Cajete Fire west of Los Alamos doubles in size

map Cajete Fire arizona Los Alamos

Above: A 3-D map of the Cajete Fire in northern New Mexico. The red line was the perimeter at 10 p.m. MDT June 16, 2017. The white line was from about 20 hours earlier. 

(UPDATED at 11:54 a.m. MDT June 17, 2017)

The Cajete Fire in the Santa Fe National Forest doubled in size on Friday, increasing to 1,325 acres. The fire has burned on both sides of Highway 4 in the Santa Fe National Forest 7 miles northeast of Jemez Springs and 12 miles west of Los Alamos in northern New Mexico.

The fire is spreading mostly through timber. Yesterday the southeast portion moved into the footprint of the Las Conchas Fire that burned 63 structures and 156,000 acres in 2011. It is likely that in the six-year old fire scar there will be less resistance to control.
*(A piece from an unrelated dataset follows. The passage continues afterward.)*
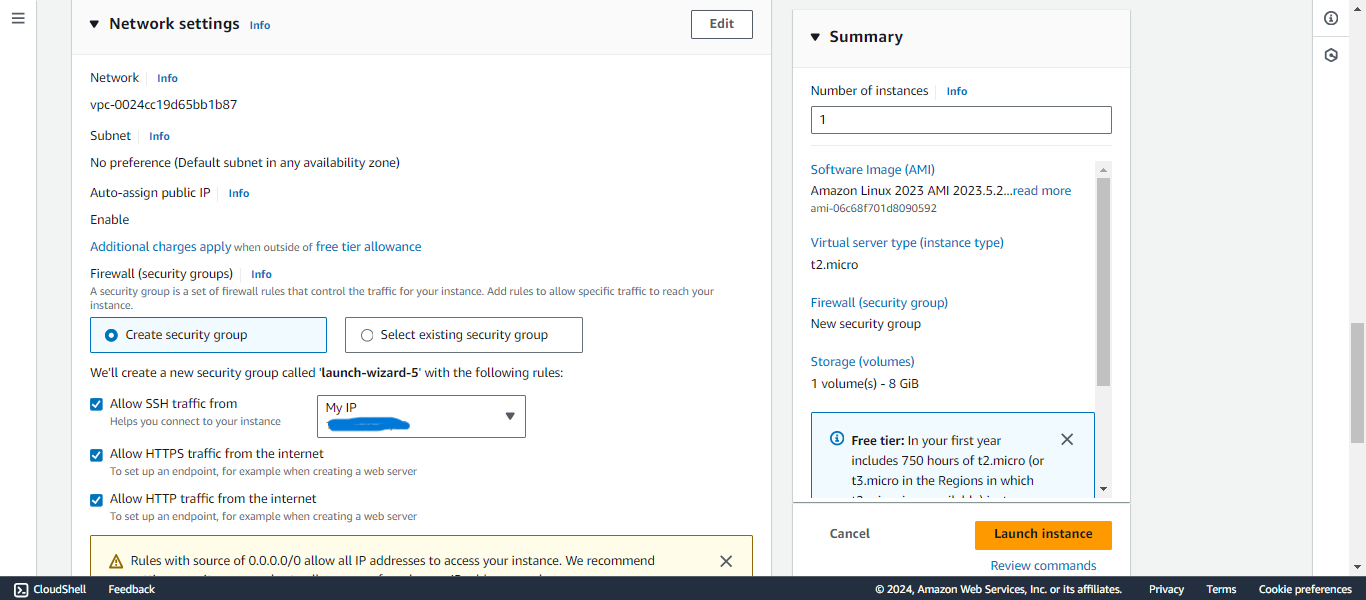Collapse the Network settings section
This screenshot has height=600, width=1366.
93,24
Officials believe the fire started approximately one mile northeast of Vallecitos de los Indios but have not yet released a cause. The burned area runs along the East Fork of the Jemez River.

Approximately 70 structures are threatened, many of which have been evacuated, including a lookout tower.

On Friday the fire ran up a slope south of Highway 4, from 8,300 feet above sea level to about 9,300 feet.

On Friday the firefighting resources assigned included about 150 personnel, multiple engines, one bulldozer, four helicopters (including a rappel ship), five air tankers, and two air attack platforms.

As this was written at 11:50 a.m. MDT on June 17, a C-130Q air tanker had just departed the fire after presumably dropping a load of fire retardant. See the map below.

C-130Q air tanker Cajete Fire
A C-130Q air tanker departs the Cajete Fire at 11:50 a.m. MDT June 17, 2017.

Mark von Tillow’s Type 1 Incident Management Team from California assumed command at 7 a.m. on Saturday, taking over from a Type 3 Team. The official strategy of the team is to fully suppress the fire.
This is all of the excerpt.